## Objective
Arrange the entries as a numbered list, starting from the first line and continuing up to and including the line containing "Expand the Související". Leave out any blank lines.

--- Records for this exercise ---

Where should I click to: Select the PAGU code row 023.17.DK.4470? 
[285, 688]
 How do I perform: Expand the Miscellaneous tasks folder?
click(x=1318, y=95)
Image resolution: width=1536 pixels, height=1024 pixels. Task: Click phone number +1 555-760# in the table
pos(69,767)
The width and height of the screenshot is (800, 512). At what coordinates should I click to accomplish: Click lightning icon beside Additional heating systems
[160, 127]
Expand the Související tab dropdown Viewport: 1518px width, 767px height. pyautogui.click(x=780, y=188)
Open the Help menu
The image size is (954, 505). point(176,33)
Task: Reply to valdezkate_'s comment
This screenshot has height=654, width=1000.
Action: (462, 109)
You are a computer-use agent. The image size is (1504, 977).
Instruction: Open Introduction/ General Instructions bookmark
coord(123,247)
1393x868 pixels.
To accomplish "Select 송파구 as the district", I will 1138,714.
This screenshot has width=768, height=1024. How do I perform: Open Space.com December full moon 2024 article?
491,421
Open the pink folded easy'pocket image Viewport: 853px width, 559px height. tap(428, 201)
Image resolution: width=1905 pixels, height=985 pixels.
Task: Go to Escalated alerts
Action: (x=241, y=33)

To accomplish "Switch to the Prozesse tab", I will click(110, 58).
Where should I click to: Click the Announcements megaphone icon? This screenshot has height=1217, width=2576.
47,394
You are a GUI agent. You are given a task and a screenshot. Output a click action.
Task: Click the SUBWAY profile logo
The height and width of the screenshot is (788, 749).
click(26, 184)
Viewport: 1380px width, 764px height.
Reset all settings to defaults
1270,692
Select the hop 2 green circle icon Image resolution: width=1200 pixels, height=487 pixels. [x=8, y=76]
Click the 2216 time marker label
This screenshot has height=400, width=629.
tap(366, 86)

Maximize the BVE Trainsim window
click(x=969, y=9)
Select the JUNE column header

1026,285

---

## Solved problem
1. Where should I click to: Select the PAGU code row 023.17.DK.4470? 
2. [285, 688]
3.  How do I perform: Expand the Miscellaneous tasks folder?
4. click(x=1318, y=95)
5. Image resolution: width=1536 pixels, height=1024 pixels. Task: Click phone number +1 555-760# in the table
6. pos(69,767)
7. The width and height of the screenshot is (800, 512). At what coordinates should I click to accomplish: Click lightning icon beside Additional heating systems
8. [160, 127]
9. Expand the Související tab dropdown Viewport: 1518px width, 767px height. pyautogui.click(x=780, y=188)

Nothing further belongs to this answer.